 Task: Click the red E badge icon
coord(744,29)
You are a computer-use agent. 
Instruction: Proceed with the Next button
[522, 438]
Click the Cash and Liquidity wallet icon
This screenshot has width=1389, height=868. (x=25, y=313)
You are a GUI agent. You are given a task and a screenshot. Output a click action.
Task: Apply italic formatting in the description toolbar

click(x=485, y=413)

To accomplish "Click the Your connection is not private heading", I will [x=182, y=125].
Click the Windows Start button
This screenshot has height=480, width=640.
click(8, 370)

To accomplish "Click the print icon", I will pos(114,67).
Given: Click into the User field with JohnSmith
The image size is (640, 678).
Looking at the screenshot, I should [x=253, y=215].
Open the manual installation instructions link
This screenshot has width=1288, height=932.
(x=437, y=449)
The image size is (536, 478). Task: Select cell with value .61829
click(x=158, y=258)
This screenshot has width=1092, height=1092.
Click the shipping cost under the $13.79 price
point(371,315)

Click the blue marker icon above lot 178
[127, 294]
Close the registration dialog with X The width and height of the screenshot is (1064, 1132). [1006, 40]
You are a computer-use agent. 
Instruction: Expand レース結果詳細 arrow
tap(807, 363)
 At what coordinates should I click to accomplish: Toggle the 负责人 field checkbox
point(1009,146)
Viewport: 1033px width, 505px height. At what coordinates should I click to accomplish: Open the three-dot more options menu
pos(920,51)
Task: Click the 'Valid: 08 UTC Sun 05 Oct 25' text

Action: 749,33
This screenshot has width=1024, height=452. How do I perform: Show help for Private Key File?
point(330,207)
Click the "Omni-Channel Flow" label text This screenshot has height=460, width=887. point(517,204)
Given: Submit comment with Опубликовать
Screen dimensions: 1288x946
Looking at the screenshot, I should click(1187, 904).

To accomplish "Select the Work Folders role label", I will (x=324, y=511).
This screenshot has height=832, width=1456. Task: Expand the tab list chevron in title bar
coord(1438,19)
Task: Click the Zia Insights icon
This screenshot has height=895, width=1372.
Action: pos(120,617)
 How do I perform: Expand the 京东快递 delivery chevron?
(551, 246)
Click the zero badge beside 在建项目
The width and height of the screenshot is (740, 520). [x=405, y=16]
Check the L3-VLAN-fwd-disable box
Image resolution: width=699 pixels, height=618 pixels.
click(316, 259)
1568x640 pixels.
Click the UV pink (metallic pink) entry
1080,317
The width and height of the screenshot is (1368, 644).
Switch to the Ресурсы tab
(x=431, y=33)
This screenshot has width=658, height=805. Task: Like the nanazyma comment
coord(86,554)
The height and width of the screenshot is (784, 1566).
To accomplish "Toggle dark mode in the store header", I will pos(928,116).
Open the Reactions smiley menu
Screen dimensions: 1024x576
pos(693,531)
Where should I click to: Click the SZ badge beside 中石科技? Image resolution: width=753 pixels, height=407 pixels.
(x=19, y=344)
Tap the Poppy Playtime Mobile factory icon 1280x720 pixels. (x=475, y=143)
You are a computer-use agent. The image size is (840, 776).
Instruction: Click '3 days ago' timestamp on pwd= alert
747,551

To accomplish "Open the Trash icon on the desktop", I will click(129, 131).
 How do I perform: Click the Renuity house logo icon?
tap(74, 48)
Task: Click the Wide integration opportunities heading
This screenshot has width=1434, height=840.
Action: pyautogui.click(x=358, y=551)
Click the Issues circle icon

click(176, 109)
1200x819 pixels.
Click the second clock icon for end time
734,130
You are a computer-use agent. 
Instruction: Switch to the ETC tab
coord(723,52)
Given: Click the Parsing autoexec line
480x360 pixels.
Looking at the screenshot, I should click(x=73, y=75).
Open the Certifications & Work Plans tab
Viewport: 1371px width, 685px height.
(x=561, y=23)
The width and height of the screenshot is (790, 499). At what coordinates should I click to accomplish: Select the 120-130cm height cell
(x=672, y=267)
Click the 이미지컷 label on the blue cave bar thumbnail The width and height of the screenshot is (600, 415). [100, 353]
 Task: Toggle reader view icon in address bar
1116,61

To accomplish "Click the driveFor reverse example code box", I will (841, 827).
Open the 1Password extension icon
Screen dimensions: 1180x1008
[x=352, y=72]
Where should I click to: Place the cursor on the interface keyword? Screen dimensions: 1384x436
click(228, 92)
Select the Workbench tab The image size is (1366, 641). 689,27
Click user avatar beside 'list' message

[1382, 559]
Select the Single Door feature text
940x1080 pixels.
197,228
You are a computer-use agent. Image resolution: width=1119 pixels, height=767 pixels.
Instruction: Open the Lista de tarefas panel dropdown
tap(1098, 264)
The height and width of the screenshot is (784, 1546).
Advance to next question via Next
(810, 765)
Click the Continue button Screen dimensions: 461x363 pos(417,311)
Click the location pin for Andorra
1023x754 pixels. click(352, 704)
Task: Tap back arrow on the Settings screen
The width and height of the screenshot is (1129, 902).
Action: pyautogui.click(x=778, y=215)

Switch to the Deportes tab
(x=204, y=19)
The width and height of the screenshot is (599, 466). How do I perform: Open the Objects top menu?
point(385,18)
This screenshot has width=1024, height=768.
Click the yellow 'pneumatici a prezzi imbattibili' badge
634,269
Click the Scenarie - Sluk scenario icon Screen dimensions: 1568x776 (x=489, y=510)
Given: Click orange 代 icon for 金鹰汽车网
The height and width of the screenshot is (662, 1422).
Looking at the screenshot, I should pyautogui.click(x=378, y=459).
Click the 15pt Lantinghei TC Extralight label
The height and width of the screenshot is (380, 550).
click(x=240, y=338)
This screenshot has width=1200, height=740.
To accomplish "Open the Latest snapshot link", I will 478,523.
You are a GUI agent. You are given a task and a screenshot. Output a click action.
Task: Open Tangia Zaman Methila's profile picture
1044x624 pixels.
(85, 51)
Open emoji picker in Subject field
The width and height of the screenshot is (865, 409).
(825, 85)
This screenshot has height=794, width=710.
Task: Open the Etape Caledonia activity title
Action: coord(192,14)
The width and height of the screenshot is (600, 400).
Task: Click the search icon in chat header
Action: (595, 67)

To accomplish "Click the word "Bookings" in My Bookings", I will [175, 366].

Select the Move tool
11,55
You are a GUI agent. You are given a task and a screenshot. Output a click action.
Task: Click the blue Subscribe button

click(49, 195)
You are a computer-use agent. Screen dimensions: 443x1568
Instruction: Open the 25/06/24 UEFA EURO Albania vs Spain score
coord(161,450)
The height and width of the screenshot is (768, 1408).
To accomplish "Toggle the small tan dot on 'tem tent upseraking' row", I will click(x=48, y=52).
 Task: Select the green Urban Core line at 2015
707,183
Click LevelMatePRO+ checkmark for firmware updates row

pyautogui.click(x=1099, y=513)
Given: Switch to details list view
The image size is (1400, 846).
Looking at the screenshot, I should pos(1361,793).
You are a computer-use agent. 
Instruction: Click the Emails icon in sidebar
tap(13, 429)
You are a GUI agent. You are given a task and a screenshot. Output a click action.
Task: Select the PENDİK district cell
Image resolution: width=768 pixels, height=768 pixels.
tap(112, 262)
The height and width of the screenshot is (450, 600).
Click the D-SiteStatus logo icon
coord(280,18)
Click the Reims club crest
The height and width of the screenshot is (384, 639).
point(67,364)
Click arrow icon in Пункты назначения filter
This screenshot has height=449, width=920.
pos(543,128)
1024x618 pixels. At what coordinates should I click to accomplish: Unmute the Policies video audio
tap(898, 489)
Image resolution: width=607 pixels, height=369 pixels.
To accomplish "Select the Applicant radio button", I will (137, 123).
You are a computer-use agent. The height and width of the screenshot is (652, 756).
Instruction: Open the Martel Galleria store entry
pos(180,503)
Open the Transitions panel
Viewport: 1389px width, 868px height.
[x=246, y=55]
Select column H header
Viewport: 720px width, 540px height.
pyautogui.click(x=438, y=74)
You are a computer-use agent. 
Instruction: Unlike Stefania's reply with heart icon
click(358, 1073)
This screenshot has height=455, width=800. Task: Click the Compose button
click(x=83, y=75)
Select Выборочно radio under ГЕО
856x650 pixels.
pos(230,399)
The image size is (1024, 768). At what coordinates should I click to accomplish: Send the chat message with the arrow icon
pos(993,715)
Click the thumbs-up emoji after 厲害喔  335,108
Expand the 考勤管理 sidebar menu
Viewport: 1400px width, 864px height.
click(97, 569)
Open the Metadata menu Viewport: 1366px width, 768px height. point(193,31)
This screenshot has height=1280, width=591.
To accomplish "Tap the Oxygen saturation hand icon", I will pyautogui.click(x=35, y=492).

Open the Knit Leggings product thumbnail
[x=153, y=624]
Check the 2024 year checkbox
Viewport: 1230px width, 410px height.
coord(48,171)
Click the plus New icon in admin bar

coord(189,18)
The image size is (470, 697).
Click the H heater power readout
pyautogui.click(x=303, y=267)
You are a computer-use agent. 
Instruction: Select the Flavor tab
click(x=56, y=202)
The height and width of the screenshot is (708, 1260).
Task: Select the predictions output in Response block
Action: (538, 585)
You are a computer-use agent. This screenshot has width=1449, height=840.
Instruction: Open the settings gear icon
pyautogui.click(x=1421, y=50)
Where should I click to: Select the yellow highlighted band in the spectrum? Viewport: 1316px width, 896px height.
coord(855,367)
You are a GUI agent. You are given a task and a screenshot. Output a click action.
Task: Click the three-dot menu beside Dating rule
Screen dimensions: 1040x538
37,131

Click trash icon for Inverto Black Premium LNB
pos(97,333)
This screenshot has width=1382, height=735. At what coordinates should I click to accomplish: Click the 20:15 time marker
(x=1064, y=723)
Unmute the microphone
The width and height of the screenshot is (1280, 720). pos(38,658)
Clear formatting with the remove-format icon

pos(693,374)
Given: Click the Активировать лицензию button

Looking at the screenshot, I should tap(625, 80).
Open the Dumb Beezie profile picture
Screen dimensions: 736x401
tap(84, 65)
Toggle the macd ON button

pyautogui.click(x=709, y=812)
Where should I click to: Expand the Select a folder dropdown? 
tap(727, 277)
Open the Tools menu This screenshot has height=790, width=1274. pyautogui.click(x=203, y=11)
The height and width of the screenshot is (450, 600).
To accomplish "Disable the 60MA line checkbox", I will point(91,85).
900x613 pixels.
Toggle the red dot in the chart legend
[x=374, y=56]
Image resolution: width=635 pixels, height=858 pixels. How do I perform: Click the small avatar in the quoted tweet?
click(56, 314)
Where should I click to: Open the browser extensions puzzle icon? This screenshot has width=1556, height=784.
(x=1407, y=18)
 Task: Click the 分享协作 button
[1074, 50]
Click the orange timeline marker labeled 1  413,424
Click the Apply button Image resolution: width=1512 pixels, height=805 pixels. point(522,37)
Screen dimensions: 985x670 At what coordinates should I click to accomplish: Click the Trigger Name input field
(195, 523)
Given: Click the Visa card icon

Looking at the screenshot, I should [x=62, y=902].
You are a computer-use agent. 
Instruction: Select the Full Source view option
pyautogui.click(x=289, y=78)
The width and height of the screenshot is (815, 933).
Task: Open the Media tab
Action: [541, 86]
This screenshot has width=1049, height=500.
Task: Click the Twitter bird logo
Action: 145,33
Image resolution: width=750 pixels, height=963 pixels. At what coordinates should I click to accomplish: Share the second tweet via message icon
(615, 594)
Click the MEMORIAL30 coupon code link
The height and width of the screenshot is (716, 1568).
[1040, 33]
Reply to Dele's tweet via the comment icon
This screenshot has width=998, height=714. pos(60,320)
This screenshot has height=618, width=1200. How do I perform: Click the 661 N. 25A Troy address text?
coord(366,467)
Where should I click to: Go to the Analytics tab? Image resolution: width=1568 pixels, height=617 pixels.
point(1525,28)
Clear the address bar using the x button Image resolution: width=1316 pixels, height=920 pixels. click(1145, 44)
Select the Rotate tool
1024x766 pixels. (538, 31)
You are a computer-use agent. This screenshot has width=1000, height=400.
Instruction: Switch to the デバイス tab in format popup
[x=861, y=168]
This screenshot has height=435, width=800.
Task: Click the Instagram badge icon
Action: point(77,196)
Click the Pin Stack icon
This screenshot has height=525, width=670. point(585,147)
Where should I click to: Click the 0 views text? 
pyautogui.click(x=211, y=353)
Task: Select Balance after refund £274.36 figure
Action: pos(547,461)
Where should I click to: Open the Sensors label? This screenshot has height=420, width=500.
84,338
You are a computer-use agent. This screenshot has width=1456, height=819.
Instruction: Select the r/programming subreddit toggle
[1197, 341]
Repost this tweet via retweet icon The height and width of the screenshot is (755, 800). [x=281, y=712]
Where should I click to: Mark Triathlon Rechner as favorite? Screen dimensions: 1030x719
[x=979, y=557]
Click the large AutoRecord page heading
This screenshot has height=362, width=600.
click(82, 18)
▬▬▬▬▬▬▬▬▬▬
§ **WRITTEN PROBLEM**:
Lay out the stretch of the data above from the line containing "Where should I click to: Expand" through the line containing "Open the Tools" as a Markdown table. Use the columns Row and Entry, number each line in order, and leave out blank lines.

§ **SOLUTION TO THE PROBLEM**:
| Row | Entry |
|---|---|
| 1 | Where should I click to: Expand the Select a folder dropdown?  |
| 2 | tap(727, 277) |
| 3 | Open the Tools menu This screenshot has height=790, width=1274. pyautogui.click(x=203, y=11) |